The number of signatures needed is based on the previous county-wide election, which Roberts said will be the August primary. He estimated that the effort will need about 4,500 signatures total.
Robocall pushes recall
In addition to the referendum, a robocall encouraged voters to support an effort to recall Cooper and council members who backed the tax increase. The robocall referred voters to visit www.notax4nash.com. That website doesn’t disclose who is backing the effort. According to the robocall, advocates planned to be at early voting sites to gather signatures in support.
The proposed voter referendum is for Dec. 5.
In addition to the property tax measure, the referendum would block Metro from giving away parks, greenways or public lands valued at $5 million or more without approval of 31 votes on council – an extremely high bar to clear.
Any bond issuance over $15 million for a specific project would require a voter referendum, excluding projects for schools, libraries, healthcare buildings, police and fire departments.

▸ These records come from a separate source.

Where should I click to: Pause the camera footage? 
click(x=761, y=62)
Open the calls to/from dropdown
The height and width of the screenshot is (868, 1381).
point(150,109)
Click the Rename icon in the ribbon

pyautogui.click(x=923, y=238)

The proposed referendum also takes aim at the city’s pro sports teams, proposing that if the Titans, Predators, Nashville SC or Sounds “leaves Nashville” or ceases playing games for more than 24 months, all facilities would and related commercial development would “revert to the people.”
Finally, the petition says any group receiving $250,000 or more in public funds is subject to the state’s open records laws.
The proposed date for the referendum to vote on the Nashville Taxpayer Protection Act is Dec. 5. The mail-in petitions have a return post office box with a Nashville zip code.
More information is available at www.nashvilletaxpayerprotectionact.com.
In addition to the fairgrounds lawsuit, Roberts backed the 2011 effort to preserve the fairgrounds. He was also the legal counsel to the 2009 English-Only referendum. That effort to make English the city’s official language and block most government communications from using any language other than English took two petition drives before garnering enough signatures to make the ballot, and then was resoundingly defeated by voters.
Roberts has been in trouble with the Tennessee Board of Professional Responsibility, which oversees the ethical conduct of lawyers. He was censured in 2020, 2018 and 2015. His license was suspended and then reinstated six months later in 2016.
In 2011, a BPR panel found Roberts engaged in deceitful conduct and ordered his license suspended for six months.